# Velbon VGB-3 (anyone got one)



## YellowBay (Nov 28, 2007)

I have just been given an old Velbon VGB-3 for nothing. It seems like a good sturdy tripod. Does anyone have any information regarding it? Ideally, I'd like to change the head on it but I'm not sure if this is possible. The Velbon site doesn't have any information, unsurprising since I think the tripod is easily over 10 years old.


----------



## heheharhar (Jan 12, 2010)

The Velbon VGB-3 tripod was make in the 70's.  It is built like a rock.  It can withstand heavy camera setup mounted on it and could handle the weight with ease.  Also it is on the heavy side, it sure gave u stability and solid feel and won't let u down even on windy days as most light weight or light duty tripod will shake with the wind.  Keep it and keep using it as it will last for decades or even centuries..... haha......


----------



## Ed v (Feb 20, 2019)

I got one handed down to me in 1992. I have used it and abused it. Photos, videos, and I even adapted it to sight in my firearms. It will definitely outlive me. I love it. Ed v.


----------



## greybeard (Feb 20, 2019)

I have one that I use to use with 4x5.  Very sturdy to say the least.


----------



## Designer (Feb 20, 2019)

YellowBay said:


> I have just been given an old Velbon VGB-3 for nothing. It seems like a good sturdy tripod. Does anyone have any information regarding it? Ideally, I'd like to change the head on it but I'm not sure if this is possible. The Velbon site doesn't have any information, unsurprising since I think the tripod is easily over 10 years old.

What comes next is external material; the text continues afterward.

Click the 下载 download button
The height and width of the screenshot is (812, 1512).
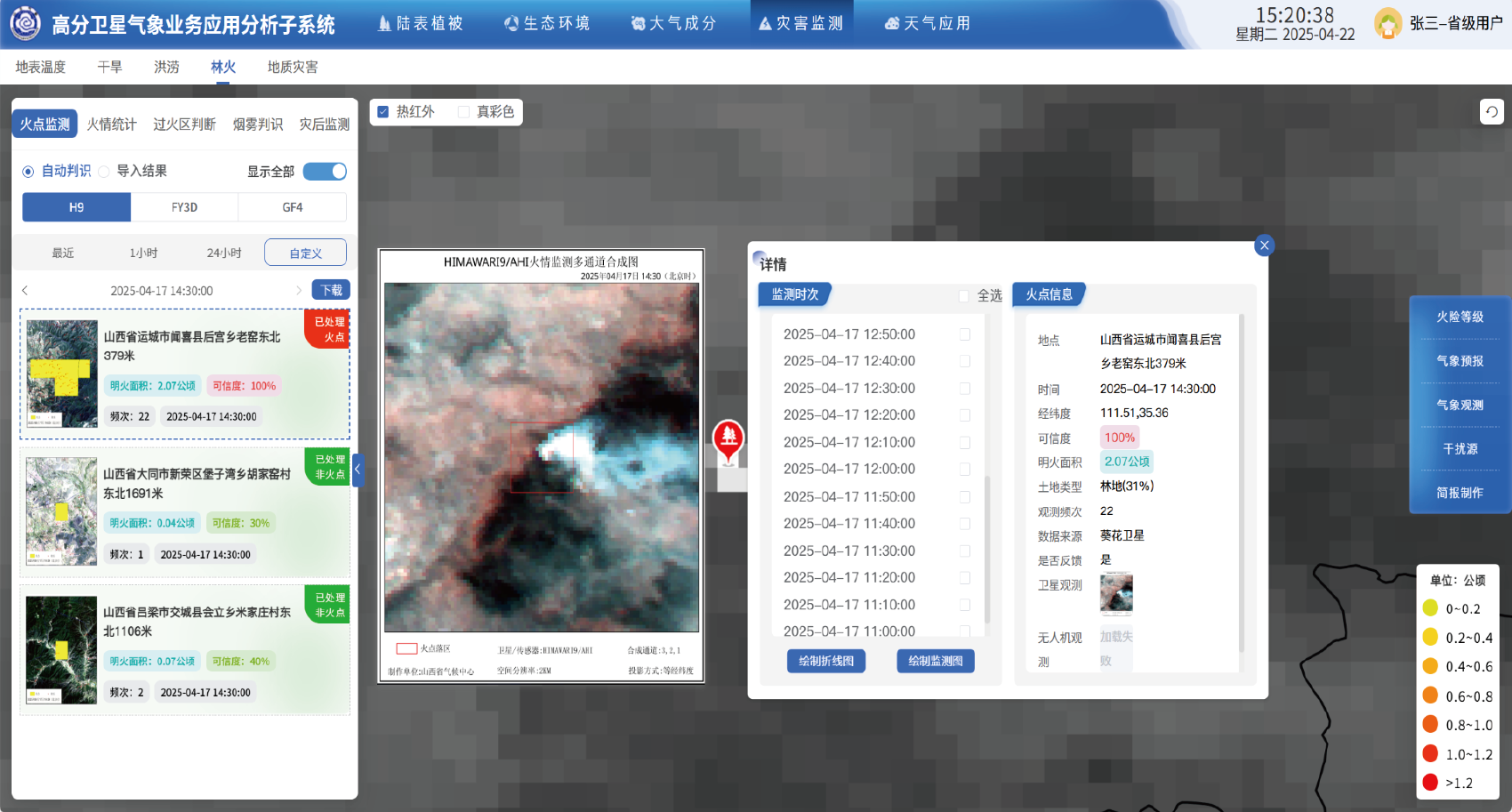coord(331,290)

I think you can adapt a different head onto it.  You might need a thread size adapter, depending on what head you're mounting.


----------



## tirediron (Feb 20, 2019)

If it's the one that I'm thinking of, the head is NOT removable, at least not such that it can easily be replaced with another, non-Velbon head.


----------



## Smitcarney (Nov 21, 2021)

tirediron said:


> If it's the one that I'm thinking of, the head is NOT removable, at least not such that it can easily be replaced with another, non-Velbon head.

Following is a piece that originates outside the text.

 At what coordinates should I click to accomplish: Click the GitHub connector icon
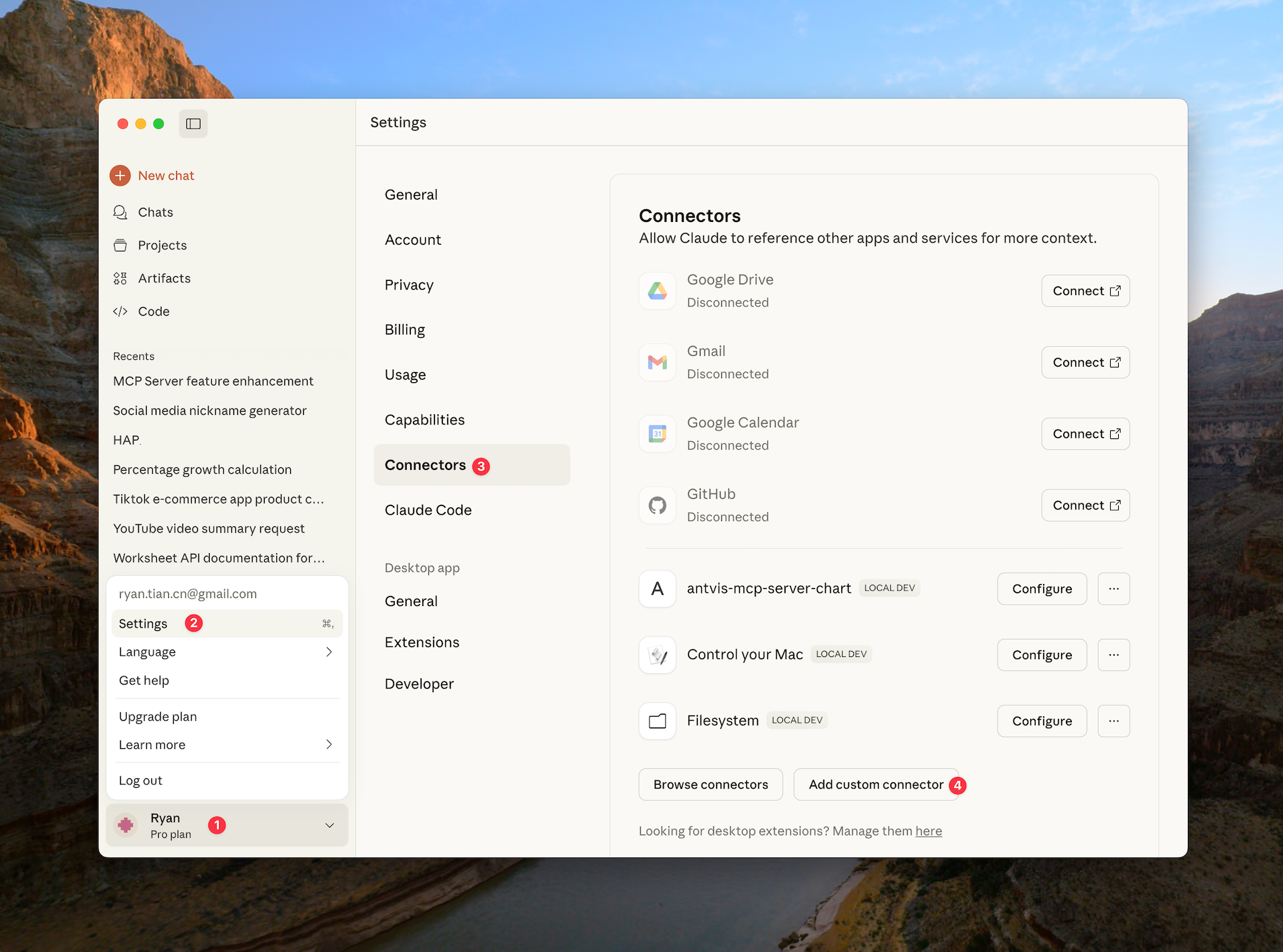click(x=657, y=505)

I have owned a Velbon VGB-3 since the mid 1970s and yes you can definitely take the head off.  In fact I had the head off today.  There is a 1/4"-20 thread protruding from the top of the tripod column when the head is off. I just took the head off my Manfrotto monopod and I was able to install it on the Velbon...just to see if it fits.  I will be putting the Velbon head back on my tripod.  I have an Arca Swiss mounting plate on this tripod as I use L brackets on my camera.  It is a very sturdy tripod that will last longer than I will.


----------



## onthuhlist (May 15, 2022)

Have a Velbon VG-3 I got from Goodwill for $8 a few months ago. Its head movement is practically as smooth as a fluid head, and you know how much fluid heads cost. Its frame has a heavy duty feel. I LOVE that it has quick-flip leg locks, as I very much dislike the twist-to-lock/unlock ones. 

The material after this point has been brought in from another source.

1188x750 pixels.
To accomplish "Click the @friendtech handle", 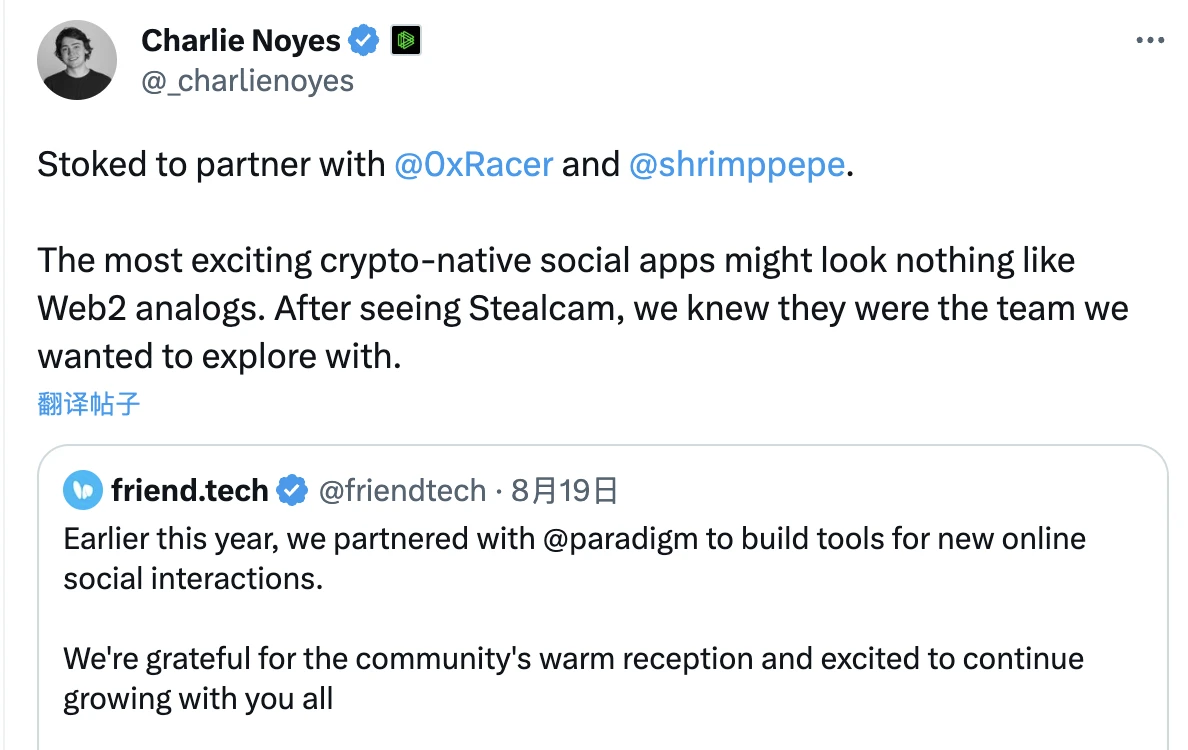I will 402,490.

It has a nice geared crank for center column vertical extension. The center column has an adjustable friction lock to control the friction of the vertical extension. When fully loose, the column will lower itself under gravity when the lock nut is loosened. But when this friction is increased, you can get a nice tactile experience cranking the center column up and down, without it falling under its own weight, which means you can leave the lock nut loose and the center column will stay at the extension you set it. 

It has larger than average solid metal lock nut for cinching up the equipment attachment screw; it's reassuring to use. And it has a very quick thumbscrew-adjust 90 degree swivel mount between portrait and landscape camera positions.

The tripod is heavier than today's average aluminum tripods. Which means I'm not afraid of its legs getting easily bent like I am with the minimalist tripods out there these days.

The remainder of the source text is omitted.